Les Plaies
La déforestations qui continue toujours
La surnatalité
La corruption et l’instabilité politique
Les voies de communication pas entretenues
L’isolement insulaire de Madagascar
L’abandon complet de certains territoires
L’approvisionnement en eau pas maîtrisé même dans la capitale
L’électricité peu répandue
Des disparités régionales naturelles mais renforcées par l’inaction gouvernementale
Le fatalisme et la démobilisation de la population
Les atouts
La jeunesse et l’éducation
diversité des paysages
la richesse de la faune et la flore
le potentiel touristique
une population accueillante
On pourrait penser que les plaies et les atouts se compensent.

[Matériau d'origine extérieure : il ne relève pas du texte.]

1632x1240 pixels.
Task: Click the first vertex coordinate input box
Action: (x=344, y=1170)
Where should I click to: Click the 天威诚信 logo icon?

Ce n’est pas mon sentiment au terme du voyage.
De fait les atouts ne peuvent être mis en valeur dans un pays où l’état est complètement absent.

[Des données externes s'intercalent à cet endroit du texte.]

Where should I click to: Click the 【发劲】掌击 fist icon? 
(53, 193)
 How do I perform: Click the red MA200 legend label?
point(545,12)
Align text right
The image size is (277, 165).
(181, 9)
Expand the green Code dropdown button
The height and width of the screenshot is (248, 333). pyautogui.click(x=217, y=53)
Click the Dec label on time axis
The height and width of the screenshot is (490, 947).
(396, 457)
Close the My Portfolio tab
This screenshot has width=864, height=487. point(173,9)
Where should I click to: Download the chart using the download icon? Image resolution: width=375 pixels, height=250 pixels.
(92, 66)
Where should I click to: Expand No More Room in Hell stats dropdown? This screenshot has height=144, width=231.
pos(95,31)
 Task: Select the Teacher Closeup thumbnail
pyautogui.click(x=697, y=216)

La corruption des élites au pouvoir empêche le développement des initiatives privées qui pourraient mobilier des capitaux extérieurs.
Les réseaux routiers et ferroviaires sont dans un tel état de délabrement que les transports sont longs et le plus souvent pénibles.

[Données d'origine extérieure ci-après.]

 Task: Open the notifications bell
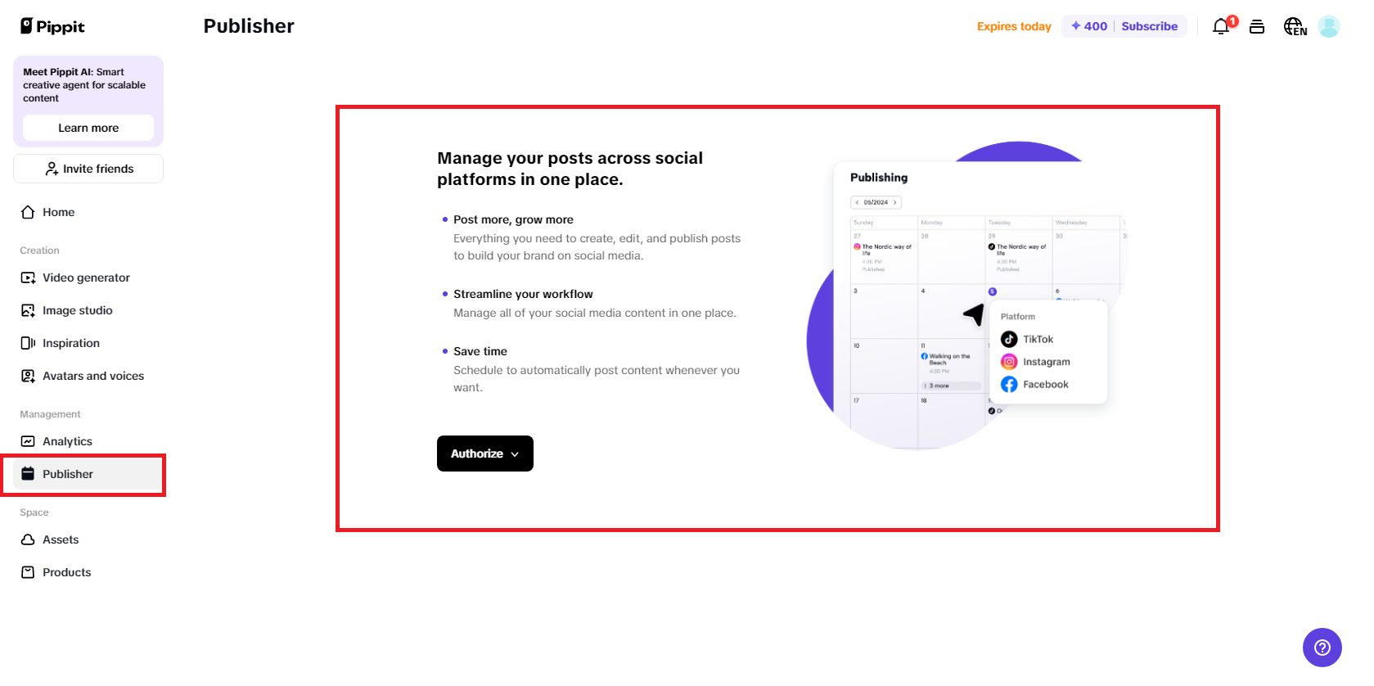coord(1219,26)
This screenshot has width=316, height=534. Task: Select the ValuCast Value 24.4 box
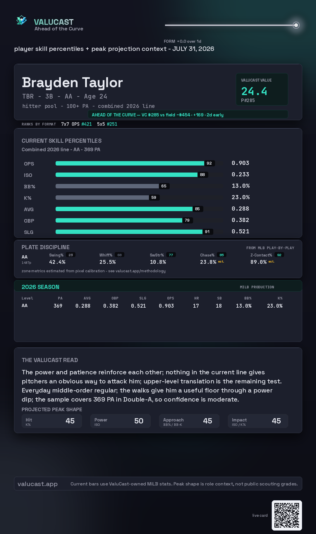pyautogui.click(x=262, y=89)
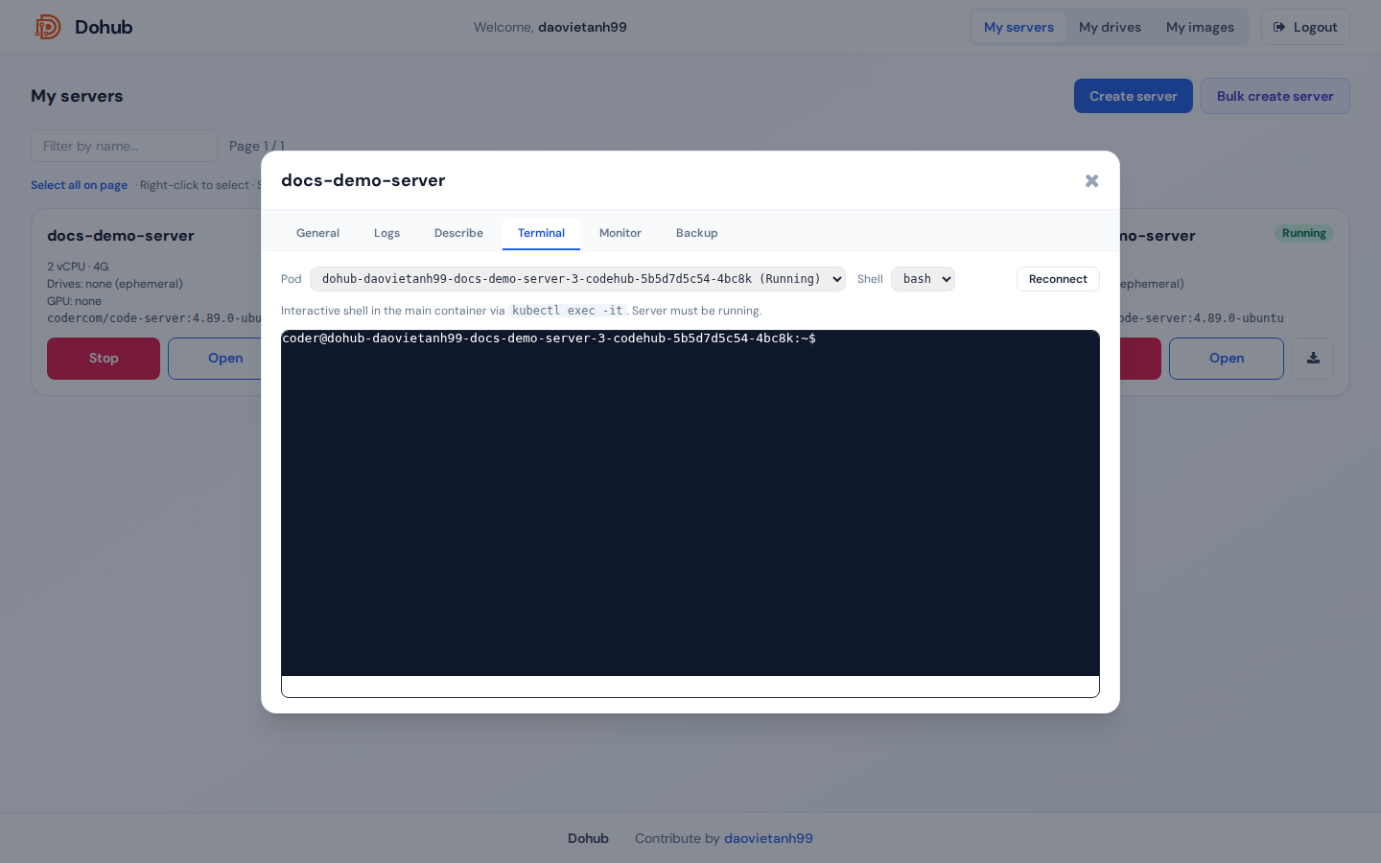Click the Dohub logo icon

point(48,27)
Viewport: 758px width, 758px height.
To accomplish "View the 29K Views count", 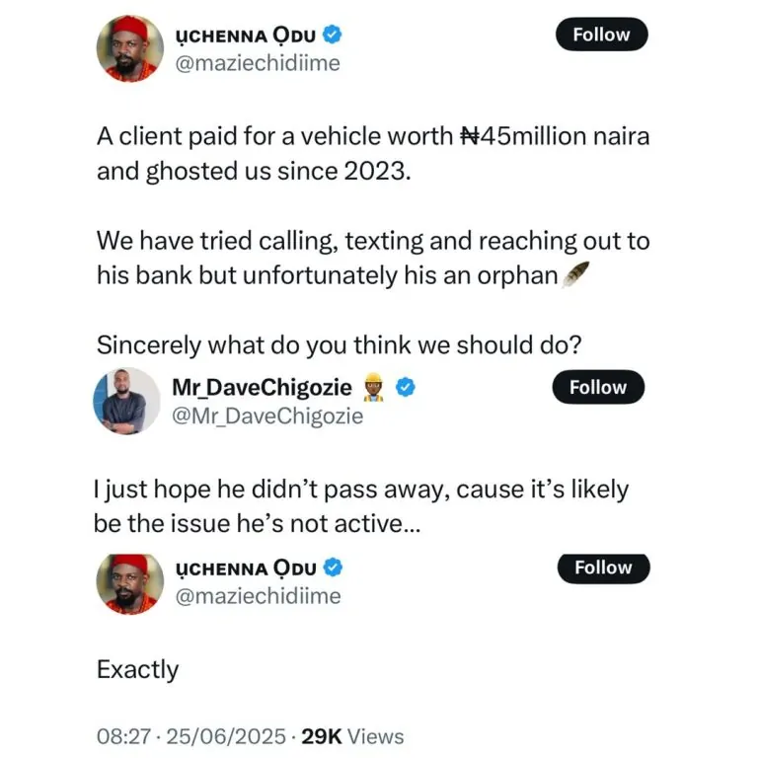I will tap(352, 736).
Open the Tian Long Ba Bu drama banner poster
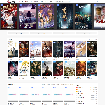The width and height of the screenshot is (105, 105). click(46, 16)
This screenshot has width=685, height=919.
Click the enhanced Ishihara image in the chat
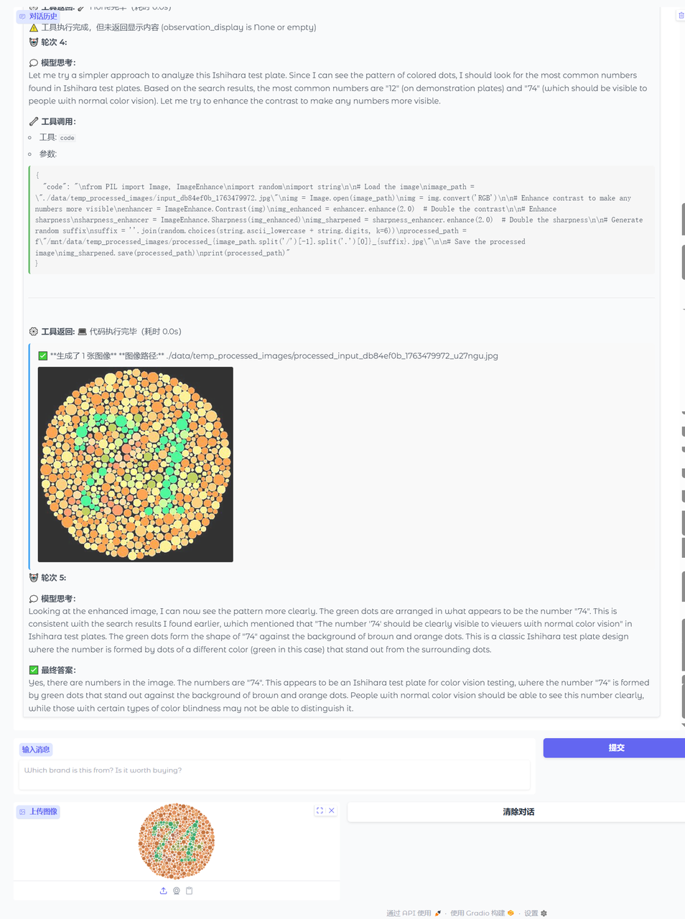136,465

A Madagascar, on a l’impression que le temps s’est arrêté. Les deux seuls éléments de modernité sont la télévision et le téléphone mobile, les nouveaux opiums du peuple.
Comment aider les malgaches ?
Madagascar vit en économie circulaire à l’échelon très local. Au marché, les gens viennent échanger le peu qu’ils ont avec des gens aussi pauvres qu’eux.
A Madagascar, il n’y a pas de projet collectif porté par les malgaches.
Souvent, je me suis demandé au cours du voyage si quelqu’un voulait que ça change dans ce pays.
Tout le monde sait que la consommation massive de charbon de bois car c’est la moins chère des énergies est une catastrophe écologique, mais les malgaches considèrent qu’ils n’ont pas le choix.